Jane puso sus manos bajo los hombros de Pirrie y le levantó con facilidad. Sin mirar ni una sola vez hacia el lugar de la empalizada en donde estaba montada la ametralladora, colocó uno de los brazos de Pirrie por encima de su hombro, y casi a rastras le llevó a la zanja. Después de colocarlo delicadamente junto a John, Jane se sentó para poner en su regazo la cabeza de Pirrie.

—¿Está… muerto? —preguntó Ann. Manaba sangre de una de sus sienes. John se la limpió. La herida era sólo superficial. La bala que le había rozado llevaba la suficiente fuerza, sin embargo, para derribarle. En la otra sien se apreciaba una abrasión, probablemente por efecto del choque contra el suelo en la caída. Era muy posible que hubiera sido ésta la que le mantenía inconsciente.

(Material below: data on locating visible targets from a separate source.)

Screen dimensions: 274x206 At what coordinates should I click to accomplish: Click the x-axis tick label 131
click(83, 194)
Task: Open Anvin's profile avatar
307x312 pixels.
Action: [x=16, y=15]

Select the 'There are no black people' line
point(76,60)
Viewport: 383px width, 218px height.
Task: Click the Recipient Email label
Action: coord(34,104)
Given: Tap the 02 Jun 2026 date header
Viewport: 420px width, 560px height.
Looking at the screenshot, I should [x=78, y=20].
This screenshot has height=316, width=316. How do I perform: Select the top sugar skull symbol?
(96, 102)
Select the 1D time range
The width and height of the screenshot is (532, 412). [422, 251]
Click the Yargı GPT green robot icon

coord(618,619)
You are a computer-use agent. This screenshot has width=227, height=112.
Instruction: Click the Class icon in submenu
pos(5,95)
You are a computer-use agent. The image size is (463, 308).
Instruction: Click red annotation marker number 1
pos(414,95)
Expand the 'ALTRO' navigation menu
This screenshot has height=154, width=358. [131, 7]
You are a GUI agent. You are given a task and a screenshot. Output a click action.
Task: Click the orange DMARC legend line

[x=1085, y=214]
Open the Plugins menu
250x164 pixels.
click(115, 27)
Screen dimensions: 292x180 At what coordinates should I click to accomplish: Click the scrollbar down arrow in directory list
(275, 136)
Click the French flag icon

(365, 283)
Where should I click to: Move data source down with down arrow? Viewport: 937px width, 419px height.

—Vivirá —indicó John—. Pasen la voz a Olivia de que necesitamos vendas. Y un poco de algodón.

Mientras tanto, Jane lloraba.

Ann levantó su mirada de Pirrie para dirigirlo hacia la barrera.

—Pero ¿por qué nos disparan? ¿Qué ha ocurrido?

—Se trata de un error —explicó John, observando también la empalizada—. No puede ser de otro modo. En seguida lo aclararemos.